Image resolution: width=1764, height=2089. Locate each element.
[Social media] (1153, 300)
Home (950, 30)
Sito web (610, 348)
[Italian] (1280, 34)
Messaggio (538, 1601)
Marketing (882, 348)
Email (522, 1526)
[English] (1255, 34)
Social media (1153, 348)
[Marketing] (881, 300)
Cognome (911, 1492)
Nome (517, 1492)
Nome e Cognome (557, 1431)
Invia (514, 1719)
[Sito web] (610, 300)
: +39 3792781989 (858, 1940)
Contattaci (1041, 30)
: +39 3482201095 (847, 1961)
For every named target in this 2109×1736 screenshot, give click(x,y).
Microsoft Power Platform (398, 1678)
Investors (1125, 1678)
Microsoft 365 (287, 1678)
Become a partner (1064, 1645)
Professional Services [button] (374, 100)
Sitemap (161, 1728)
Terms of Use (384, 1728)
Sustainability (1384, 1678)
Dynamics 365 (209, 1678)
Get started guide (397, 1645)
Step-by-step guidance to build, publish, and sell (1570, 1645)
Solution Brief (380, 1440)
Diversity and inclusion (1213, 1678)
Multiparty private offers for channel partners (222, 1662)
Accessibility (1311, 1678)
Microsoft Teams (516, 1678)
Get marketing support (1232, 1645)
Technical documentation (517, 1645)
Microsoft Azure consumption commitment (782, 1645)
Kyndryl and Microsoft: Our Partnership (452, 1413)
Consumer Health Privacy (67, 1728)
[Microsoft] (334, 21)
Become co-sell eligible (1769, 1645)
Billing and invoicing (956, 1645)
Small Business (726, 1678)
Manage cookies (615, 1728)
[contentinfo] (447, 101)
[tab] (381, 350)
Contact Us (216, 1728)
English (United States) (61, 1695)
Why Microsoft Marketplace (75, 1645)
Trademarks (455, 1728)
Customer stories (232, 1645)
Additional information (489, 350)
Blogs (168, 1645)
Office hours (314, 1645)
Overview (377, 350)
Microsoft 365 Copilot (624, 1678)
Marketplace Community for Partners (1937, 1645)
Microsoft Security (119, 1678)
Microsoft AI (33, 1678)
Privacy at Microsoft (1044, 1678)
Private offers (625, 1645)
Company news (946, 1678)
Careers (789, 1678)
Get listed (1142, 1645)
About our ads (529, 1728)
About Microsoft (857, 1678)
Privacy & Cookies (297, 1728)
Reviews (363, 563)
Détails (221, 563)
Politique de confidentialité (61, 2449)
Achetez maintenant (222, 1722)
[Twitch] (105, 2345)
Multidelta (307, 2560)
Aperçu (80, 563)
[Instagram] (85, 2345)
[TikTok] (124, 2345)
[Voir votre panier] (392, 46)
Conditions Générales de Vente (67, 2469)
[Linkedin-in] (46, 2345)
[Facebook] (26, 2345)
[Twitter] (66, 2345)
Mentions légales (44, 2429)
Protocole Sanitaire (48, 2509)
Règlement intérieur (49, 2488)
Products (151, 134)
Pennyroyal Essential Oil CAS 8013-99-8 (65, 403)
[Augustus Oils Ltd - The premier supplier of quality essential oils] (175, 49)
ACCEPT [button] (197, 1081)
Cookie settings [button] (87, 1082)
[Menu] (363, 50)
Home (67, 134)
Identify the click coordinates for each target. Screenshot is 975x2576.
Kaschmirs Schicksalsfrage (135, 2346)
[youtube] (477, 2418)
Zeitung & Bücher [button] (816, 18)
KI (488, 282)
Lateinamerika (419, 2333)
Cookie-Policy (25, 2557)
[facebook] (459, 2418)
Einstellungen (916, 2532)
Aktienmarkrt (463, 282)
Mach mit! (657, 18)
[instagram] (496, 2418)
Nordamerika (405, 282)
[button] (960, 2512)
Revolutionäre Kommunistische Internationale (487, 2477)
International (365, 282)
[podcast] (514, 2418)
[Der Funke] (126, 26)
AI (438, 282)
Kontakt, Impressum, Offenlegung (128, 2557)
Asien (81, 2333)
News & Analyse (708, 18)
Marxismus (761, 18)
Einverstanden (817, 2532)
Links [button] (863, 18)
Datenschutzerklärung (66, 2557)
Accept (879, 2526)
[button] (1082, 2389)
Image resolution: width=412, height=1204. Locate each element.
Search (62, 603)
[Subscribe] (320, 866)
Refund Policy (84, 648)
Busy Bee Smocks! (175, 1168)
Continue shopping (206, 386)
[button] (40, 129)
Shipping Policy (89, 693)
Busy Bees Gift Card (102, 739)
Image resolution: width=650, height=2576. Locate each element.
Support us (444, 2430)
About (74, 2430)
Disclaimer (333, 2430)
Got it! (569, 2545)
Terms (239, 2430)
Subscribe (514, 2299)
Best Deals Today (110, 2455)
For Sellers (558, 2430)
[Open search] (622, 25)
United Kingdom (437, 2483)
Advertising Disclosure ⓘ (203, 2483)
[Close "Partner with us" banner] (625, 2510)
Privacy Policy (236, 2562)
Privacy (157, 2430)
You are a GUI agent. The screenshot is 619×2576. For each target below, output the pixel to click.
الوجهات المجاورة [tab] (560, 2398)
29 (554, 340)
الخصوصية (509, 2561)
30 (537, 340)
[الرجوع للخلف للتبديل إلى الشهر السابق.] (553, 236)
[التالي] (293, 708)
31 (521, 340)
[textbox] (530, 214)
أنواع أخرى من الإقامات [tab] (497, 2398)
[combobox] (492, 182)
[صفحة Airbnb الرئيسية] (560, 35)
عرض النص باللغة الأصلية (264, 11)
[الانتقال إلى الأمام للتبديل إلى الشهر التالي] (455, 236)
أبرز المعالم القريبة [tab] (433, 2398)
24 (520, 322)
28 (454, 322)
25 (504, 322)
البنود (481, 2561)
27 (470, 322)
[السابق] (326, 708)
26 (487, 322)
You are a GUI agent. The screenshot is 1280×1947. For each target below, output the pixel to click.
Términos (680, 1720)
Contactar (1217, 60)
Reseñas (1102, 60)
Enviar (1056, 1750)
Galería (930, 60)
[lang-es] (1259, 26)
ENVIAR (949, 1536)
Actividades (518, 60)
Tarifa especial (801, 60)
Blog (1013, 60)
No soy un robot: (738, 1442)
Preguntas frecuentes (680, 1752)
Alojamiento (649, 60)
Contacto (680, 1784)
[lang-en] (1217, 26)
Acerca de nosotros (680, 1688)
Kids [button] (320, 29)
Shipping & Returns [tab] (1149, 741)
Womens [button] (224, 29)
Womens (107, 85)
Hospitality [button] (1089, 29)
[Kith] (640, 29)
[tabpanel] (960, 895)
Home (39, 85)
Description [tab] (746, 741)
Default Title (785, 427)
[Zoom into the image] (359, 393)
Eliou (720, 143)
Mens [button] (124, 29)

- - -

The required answer is the run of lines above, starting at the line with "[Subscribe] (320, 866)" and ending at the line with "For Sellers (558, 2430)", reproduced exactly with both ends.

[Task solution]
[Subscribe] (320, 866)
Refund Policy (84, 648)
Busy Bee Smocks! (175, 1168)
Continue shopping (206, 386)
[button] (40, 129)
Shipping Policy (89, 693)
Busy Bees Gift Card (102, 739)
Image resolution: width=650, height=2576. Locate each element.
Support us (444, 2430)
About (74, 2430)
Disclaimer (333, 2430)
Got it! (569, 2545)
Terms (239, 2430)
Subscribe (514, 2299)
Best Deals Today (110, 2455)
For Sellers (558, 2430)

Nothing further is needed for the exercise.